* SHORT EXERCISE *
Rewrite the records below, changing every "Screen dimensions" to "Display size" and leaving everything else untouched.

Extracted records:
-*-*-
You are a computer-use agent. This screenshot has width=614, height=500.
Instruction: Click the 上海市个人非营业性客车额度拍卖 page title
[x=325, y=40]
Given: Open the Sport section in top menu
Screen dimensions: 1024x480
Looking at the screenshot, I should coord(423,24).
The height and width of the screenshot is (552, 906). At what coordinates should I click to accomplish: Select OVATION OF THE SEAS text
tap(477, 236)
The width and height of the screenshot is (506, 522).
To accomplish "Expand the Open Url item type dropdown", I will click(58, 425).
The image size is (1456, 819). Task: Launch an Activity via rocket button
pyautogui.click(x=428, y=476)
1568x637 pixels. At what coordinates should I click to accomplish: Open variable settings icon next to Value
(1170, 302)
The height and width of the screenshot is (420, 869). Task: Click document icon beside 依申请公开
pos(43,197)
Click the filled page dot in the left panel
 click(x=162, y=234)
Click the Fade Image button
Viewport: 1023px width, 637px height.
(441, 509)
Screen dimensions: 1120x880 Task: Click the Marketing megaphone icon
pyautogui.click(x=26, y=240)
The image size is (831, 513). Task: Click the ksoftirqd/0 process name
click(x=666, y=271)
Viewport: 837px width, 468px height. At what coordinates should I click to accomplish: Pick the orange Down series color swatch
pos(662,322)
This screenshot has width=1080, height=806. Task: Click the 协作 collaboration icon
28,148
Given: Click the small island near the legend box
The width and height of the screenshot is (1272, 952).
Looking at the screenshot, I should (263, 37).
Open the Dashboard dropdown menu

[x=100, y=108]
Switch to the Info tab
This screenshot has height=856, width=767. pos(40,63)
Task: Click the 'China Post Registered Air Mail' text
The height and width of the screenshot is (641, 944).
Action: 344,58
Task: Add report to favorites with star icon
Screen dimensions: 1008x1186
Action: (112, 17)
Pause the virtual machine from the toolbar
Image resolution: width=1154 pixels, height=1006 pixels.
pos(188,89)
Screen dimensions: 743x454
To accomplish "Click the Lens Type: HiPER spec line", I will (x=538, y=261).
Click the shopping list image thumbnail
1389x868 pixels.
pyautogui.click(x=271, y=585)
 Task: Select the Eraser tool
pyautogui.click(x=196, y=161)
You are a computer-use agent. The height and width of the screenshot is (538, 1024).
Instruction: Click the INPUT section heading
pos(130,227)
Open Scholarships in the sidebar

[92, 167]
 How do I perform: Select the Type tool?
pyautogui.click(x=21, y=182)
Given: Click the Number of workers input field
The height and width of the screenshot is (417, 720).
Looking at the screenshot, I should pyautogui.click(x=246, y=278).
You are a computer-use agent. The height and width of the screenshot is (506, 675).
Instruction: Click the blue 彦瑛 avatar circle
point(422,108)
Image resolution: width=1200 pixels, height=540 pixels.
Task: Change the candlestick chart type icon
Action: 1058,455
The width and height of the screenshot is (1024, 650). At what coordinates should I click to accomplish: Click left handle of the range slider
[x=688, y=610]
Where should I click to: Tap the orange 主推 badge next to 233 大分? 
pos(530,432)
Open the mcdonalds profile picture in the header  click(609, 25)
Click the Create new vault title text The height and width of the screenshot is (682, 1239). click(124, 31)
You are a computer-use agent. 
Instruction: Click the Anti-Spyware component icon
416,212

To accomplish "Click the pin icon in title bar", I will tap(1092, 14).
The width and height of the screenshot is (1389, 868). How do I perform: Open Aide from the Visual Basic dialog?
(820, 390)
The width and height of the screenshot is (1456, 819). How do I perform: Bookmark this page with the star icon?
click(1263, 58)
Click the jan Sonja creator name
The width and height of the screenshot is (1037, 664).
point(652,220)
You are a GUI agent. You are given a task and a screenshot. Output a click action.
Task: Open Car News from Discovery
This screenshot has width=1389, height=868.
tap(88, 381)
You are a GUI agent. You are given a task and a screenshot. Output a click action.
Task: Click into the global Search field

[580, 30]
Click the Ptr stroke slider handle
-*-*-
* COMPLETED TASK *
You are a computer-use agent. This screenshot has width=614, height=500.
Instruction: Click the 上海市个人非营业性客车额度拍卖 page title
[x=325, y=40]
Given: Open the Sport section in top menu
Display size: 1024x480
Looking at the screenshot, I should coord(423,24).
The height and width of the screenshot is (552, 906). At what coordinates should I click to accomplish: Select OVATION OF THE SEAS text
tap(477, 236)
The width and height of the screenshot is (506, 522).
To accomplish "Expand the Open Url item type dropdown", I will click(58, 425).
The image size is (1456, 819). Task: Launch an Activity via rocket button
pyautogui.click(x=428, y=476)
1568x637 pixels. At what coordinates should I click to accomplish: Open variable settings icon next to Value
(1170, 302)
The height and width of the screenshot is (420, 869). Task: Click document icon beside 依申请公开
pos(43,197)
Click the filled page dot in the left panel
 click(x=162, y=234)
Click the Fade Image button
Viewport: 1023px width, 637px height.
(441, 509)
Display size: 1120x880 Task: Click the Marketing megaphone icon
pyautogui.click(x=26, y=240)
The image size is (831, 513). Task: Click the ksoftirqd/0 process name
click(x=666, y=271)
Viewport: 837px width, 468px height. At what coordinates should I click to accomplish: Pick the orange Down series color swatch
pos(662,322)
This screenshot has width=1080, height=806. Task: Click the 协作 collaboration icon
28,148
Given: Click the small island near the legend box
The width and height of the screenshot is (1272, 952).
Looking at the screenshot, I should (263, 37).
Open the Dashboard dropdown menu

[x=100, y=108]
Switch to the Info tab
This screenshot has height=856, width=767. pos(40,63)
Task: Click the 'China Post Registered Air Mail' text
The height and width of the screenshot is (641, 944).
Action: 344,58
Task: Add report to favorites with star icon
Display size: 1008x1186
Action: (112, 17)
Pause the virtual machine from the toolbar
Image resolution: width=1154 pixels, height=1006 pixels.
pos(188,89)
Display size: 743x454
To accomplish "Click the Lens Type: HiPER spec line", I will (x=538, y=261).
Click the shopping list image thumbnail
1389x868 pixels.
pyautogui.click(x=271, y=585)
 Task: Select the Eraser tool
pyautogui.click(x=196, y=161)
You are a computer-use agent. The height and width of the screenshot is (538, 1024).
Instruction: Click the INPUT section heading
pos(130,227)
Open Scholarships in the sidebar

[92, 167]
 How do I perform: Select the Type tool?
pyautogui.click(x=21, y=182)
Given: Click the Number of workers input field
The height and width of the screenshot is (417, 720).
Looking at the screenshot, I should pyautogui.click(x=246, y=278).
You are a computer-use agent. The height and width of the screenshot is (506, 675).
Instruction: Click the blue 彦瑛 avatar circle
point(422,108)
Image resolution: width=1200 pixels, height=540 pixels.
Task: Change the candlestick chart type icon
Action: 1058,455
The width and height of the screenshot is (1024, 650). At what coordinates should I click to accomplish: Click left handle of the range slider
[x=688, y=610]
Where should I click to: Tap the orange 主推 badge next to 233 大分? 
pos(530,432)
Open the mcdonalds profile picture in the header  click(609, 25)
Click the Create new vault title text The height and width of the screenshot is (682, 1239). click(124, 31)
You are a computer-use agent. 
Instruction: Click the Anti-Spyware component icon
416,212

To accomplish "Click the pin icon in title bar", I will tap(1092, 14).
The width and height of the screenshot is (1389, 868). How do I perform: Open Aide from the Visual Basic dialog?
(820, 390)
The width and height of the screenshot is (1456, 819). How do I perform: Bookmark this page with the star icon?
click(1263, 58)
Click the jan Sonja creator name
The width and height of the screenshot is (1037, 664).
point(652,220)
You are a GUI agent. You are given a task and a screenshot. Output a click action.
Task: Open Car News from Discovery
This screenshot has width=1389, height=868.
tap(88, 381)
You are a GUI agent. You are given a task and a screenshot. Output a click action.
Task: Click into the global Search field

[580, 30]
Click the Ptr stroke slider handle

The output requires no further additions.